Da qui l’appello del Santo Padre:Roma si mantenga all’altezza dei suoi compiti e della sua storia, che sappia anche nelle mutate circostanze odierne essere faro di civiltà e maestra di accoglienza, che non perda la saggezza che si manifesta nella capacità di integrare e far sentire ciascuno partecipe a pieno titolo di un destino comune”.

Roma, ha precisato Francesco, esige e merita la fattiva, saggia, generosa collaborazione di tutti. Non solo dei privati cittadini ma anche delle forze sociali e delle pubbliche istituzioni, della Chiesa cattolica e delle altre comunità religiose. “Tutti si pongano al servizio del bene della città e delle persone che la abitano, specialmente di quelle che per qualsiasi ragione si trovano ai margini, quasi scartate e dimenticate o che sperimentano la sofferenza della malattia, dell’abbandono o della solitudine”.

A tale proposito il Papa in Campidoglio ha ricordato il Convegno “sui mali di Roma” – dal titolo “Le responsabilità dei cristiani di fronte alle attese di carità e di giustizia nella diocesi di Roma” – svoltosi 45 anni fa. “Esso si impegnò a tradurre in pratica le indicazioni del Concilio Vaticano II e consentì di affrontare con maggiore consapevolezza le reali condizioni delle periferie urbane, dove erano giunte masse di immigrati provenienti da altre parti d’Italia”. E oggi “Roma, città ospitale, è chiamata ad affrontare questa sfida epocale nel solco della sua nobile storia. Ad adoperare le sue energie per accogliere e integrare, per trasformare tensioni e problemi in opportunità di incontro e di crescita”.

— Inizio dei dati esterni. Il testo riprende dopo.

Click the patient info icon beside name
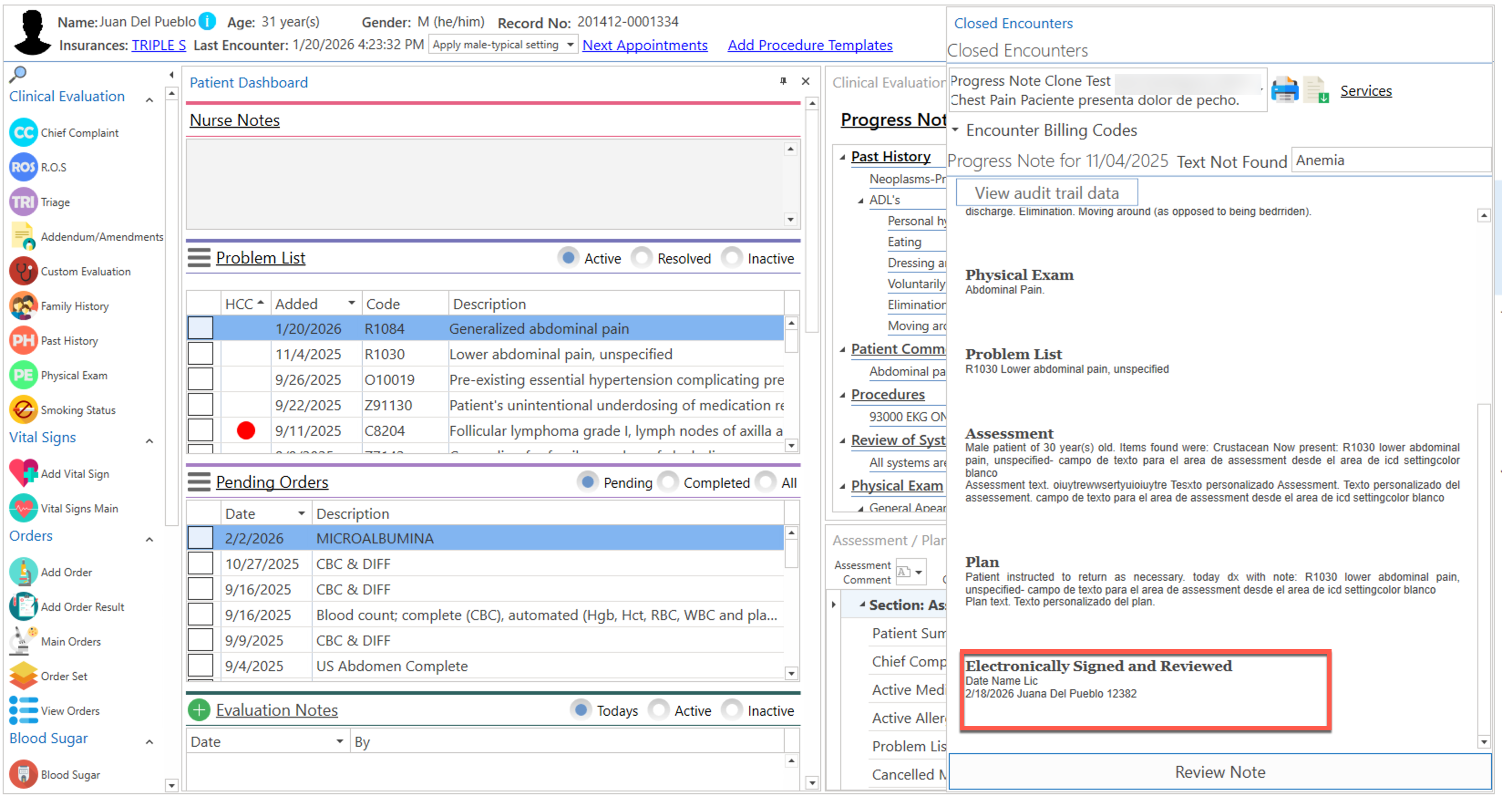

“Roma, fecondata dal sangue dei martiri, sappia trarre dalla sua cultura, plasmata dalla fede in Cristo, le risorse di creatività e di carità necessarie per superare le paure che rischiano di bloccare le iniziative e i percorsi possibili. Questi potrebbero far fiorire la città, affratellare e creare occasioni di sviluppo, tanto civico e culturale, quanto economico e sociale”. “Roma città dei ponti, mai dei muri”.

Non si temano la bontà e la carità. Esse sono creative e generano una società pacifica, capace di moltiplicare le forze, di affrontare i problemi con serietà e con meno ansia, con maggiore dignità e rispetto per ciascuno e di aprirsi a nuove occasioni di sviluppo”.